Experiencing Contentment

Most days, when I am in prayer or reading / meditating on scripture, I don’t get a lot of fireworks.

The last couple of days have been different. Sparks are flying everywhere, like coming from an Angle Grinder!

God has me in a season of finding contentment, or maybe my lack of contentment is becoming more prevalent.

In Morning Prayer a couple of days ago, I asked God to show me a verse or chapter of scripture that I could hang out in for a while. Psalm 16 quickly came to mind, and I decided to stay in it for this week.

Psalm 16

Preserve me, O God, for in you I take refuge.
I say to the Lord, “You are my Lord;
I have no good apart from you.”

As for the saints in the land,
they are the excellent ones,
in whom is all my delight.

Isn’t a circle of Godly confidants, people you know and where you are known, so delightful!

The sorrows of those who run after another god shall multiply;
their drink offerings of blood I will not pour out
or take on my lips.

As I read this last verse, some questions popped into my mind. Are my sorrows multiplying? What am I running after that is adding to my grief?

An image of Eve grasping for an apple came to mind. As I meditated on this further, I could see myself, with a huge smile and clear excitement, grabbing for an apple, but as I did, I was turning away from God.

I knew right away what the apple represented for me.

I wondered, why are you going after it so hard?

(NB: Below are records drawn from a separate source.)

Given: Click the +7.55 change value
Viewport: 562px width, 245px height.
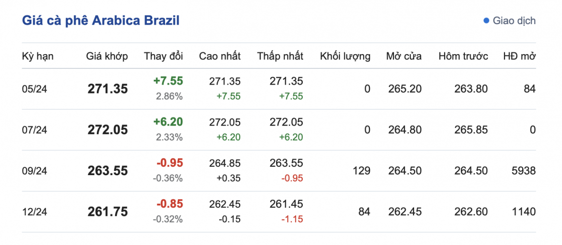Looking at the screenshot, I should (168, 81).
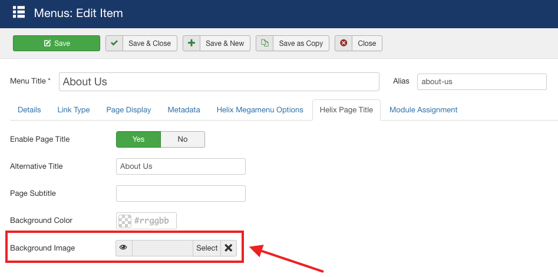Preview background image with eye icon

pos(124,248)
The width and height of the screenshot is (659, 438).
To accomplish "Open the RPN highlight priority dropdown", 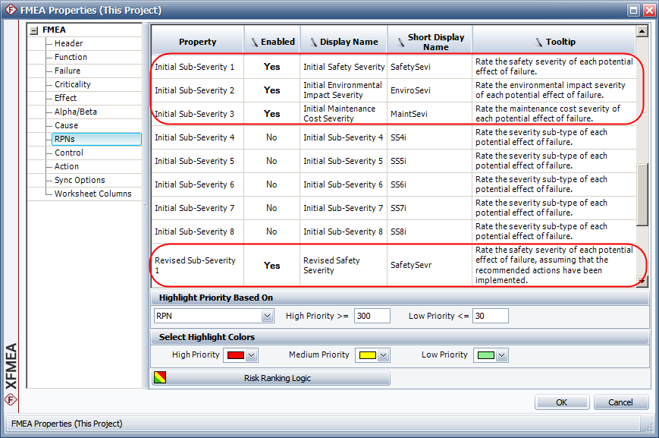I will point(267,316).
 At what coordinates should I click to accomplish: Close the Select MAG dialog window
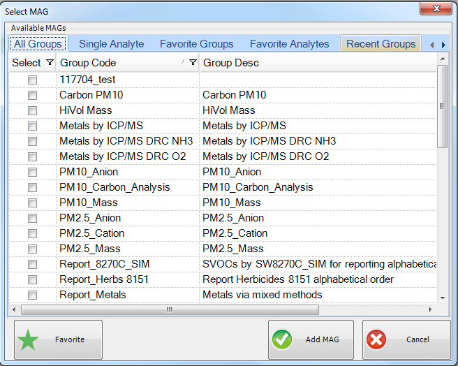pyautogui.click(x=437, y=8)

I feel like I need to keep working and pushing and driving to find fulfillment and satisfaction. I have to convince people and sell them and show them that I can bring value.

Then some groan came: It’s all up to me, but I don’t have what it takes.

And that old familiar foe, that says, “He’ll never amount to much.”

Reaching For an Object, and Avoiding a Relationship

It this moment and in the circumstance, I realized that I was doing the same thing that Eve did. I was going for an object of my desire to avoid a relationship.

Grasping
For something I thought I needed
I didn’t realize what I already had.

My sorrows and the lack of contentment I experience comes from wanting something so bad that I feel that I can only be alright if I get it. And when I don’t get it, or things don’t go how I want them to, it is crushing.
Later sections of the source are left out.